Coinbase Global (COIN)
If you’ve ever bought Bitcoin from an exchange, you’ll know that there’s typically a transaction fee involved. And these transaction fees quickly add up.
That’s where Coinbase found its opportunity.
As the largest cryptocurrency exchange in the U.S., it earns a transaction fee every time someone buys or sells cryptocurrency on its exchange.
In Q2 of 2021, Coinbase’s retail monthly transacting users grew 44% sequentially to 8.8 million. It earned $1.9 billion in transaction revenue and over $100 million in subscription and services revenue.
To be sure, Coinbase shares currently trade at nearly $250 apiece. But you can get a piece of the company using a popular stock trading app that allows you to buy fractions of shares with as much money as you are willing to spend.
Digital payments technologist Square has seen its shares skyrocket more than 280% over the past two years. And crypto has plenty to do with it.
Square’s Cash App enabled users to buy Bitcoin in late 2017. It now also allows users to send and receive Bitcoin without paying any transaction fees.
Cash App brought in a whopping $2.7 billion of Bitcoin revenue in Q2 of 2021, which more than tripled year-over-year. Its Bitcoin gross profit totaled $55 million, also up substantially from a year ago.

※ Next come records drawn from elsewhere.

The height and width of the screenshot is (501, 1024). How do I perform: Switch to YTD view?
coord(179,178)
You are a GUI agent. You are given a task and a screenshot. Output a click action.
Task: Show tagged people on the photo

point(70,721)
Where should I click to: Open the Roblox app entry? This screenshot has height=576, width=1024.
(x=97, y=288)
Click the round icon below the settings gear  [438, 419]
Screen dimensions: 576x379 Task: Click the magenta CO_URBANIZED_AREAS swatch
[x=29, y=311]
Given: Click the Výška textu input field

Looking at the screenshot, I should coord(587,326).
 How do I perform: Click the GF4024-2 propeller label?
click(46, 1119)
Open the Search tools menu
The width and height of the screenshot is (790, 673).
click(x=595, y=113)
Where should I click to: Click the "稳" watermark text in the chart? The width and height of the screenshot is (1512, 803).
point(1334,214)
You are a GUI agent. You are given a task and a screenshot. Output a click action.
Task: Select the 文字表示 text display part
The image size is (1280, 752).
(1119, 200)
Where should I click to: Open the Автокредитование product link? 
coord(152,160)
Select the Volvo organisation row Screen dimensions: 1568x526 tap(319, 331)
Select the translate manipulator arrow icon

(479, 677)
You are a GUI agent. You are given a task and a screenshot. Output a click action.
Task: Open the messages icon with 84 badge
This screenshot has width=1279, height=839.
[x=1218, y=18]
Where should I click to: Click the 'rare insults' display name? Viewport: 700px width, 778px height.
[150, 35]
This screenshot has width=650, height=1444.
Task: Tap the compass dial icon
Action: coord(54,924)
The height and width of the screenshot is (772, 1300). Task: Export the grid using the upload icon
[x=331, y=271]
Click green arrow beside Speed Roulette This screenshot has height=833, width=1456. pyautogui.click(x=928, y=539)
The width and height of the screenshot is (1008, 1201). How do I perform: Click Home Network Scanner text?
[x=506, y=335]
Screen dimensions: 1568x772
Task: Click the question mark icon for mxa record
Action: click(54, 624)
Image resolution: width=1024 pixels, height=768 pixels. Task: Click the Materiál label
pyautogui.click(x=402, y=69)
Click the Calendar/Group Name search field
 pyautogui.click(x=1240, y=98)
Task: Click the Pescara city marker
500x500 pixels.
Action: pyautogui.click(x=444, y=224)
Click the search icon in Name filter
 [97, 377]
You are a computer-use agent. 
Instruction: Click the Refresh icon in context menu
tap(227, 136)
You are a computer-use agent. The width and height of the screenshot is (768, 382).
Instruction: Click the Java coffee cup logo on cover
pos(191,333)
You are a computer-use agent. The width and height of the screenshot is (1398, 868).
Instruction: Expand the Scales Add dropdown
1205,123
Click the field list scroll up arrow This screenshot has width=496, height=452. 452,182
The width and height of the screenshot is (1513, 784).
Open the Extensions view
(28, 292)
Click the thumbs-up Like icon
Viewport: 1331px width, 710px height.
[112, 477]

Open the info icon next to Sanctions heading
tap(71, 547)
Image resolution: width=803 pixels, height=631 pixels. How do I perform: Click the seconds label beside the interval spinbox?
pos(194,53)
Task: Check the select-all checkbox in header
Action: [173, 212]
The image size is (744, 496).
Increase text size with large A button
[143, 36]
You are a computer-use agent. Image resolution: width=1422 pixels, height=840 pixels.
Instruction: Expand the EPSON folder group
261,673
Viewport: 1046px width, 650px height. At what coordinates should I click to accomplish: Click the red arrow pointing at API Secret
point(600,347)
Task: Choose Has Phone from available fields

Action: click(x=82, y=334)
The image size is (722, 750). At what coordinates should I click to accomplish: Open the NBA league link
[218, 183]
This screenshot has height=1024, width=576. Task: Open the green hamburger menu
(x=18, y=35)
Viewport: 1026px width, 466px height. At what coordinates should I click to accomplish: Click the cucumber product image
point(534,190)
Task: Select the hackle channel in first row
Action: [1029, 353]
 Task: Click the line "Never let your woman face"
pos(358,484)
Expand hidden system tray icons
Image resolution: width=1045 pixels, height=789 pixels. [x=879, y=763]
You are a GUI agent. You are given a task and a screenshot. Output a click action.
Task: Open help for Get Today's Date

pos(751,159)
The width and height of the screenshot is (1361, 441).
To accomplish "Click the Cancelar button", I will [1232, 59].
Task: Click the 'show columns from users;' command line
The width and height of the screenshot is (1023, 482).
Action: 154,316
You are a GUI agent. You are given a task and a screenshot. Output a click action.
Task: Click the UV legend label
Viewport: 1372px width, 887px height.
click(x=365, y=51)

And don’t forget: In October 2020, Square put around 1% of its total assets in Bitcoin which, as we know now, has since increased dramatically in value.
Tesla was responsible for one of the biggest pieces of crypto-related news earlier this year: In an SEC filing from February, the electric car giant revealed that it had purchased $1.5 billion worth of Bitcoin.
And in July, Elon Musk tweeted that his company owned close to 42,000 Bitcoins.
A holding of that size means that when the price of Bitcoin moves, Tesla shares are likely to follow suit.
While the stock market has been sluggish since the beginning of September, Tesla’s share price has been trending up and is now at over $800 again.
Of course, if you're still on the fence about jumping fully into the electric vehicle space, some investing apps will give you a free share in automakers like Ford and GM — who are steadily increasing their EV lineups — just for signing up.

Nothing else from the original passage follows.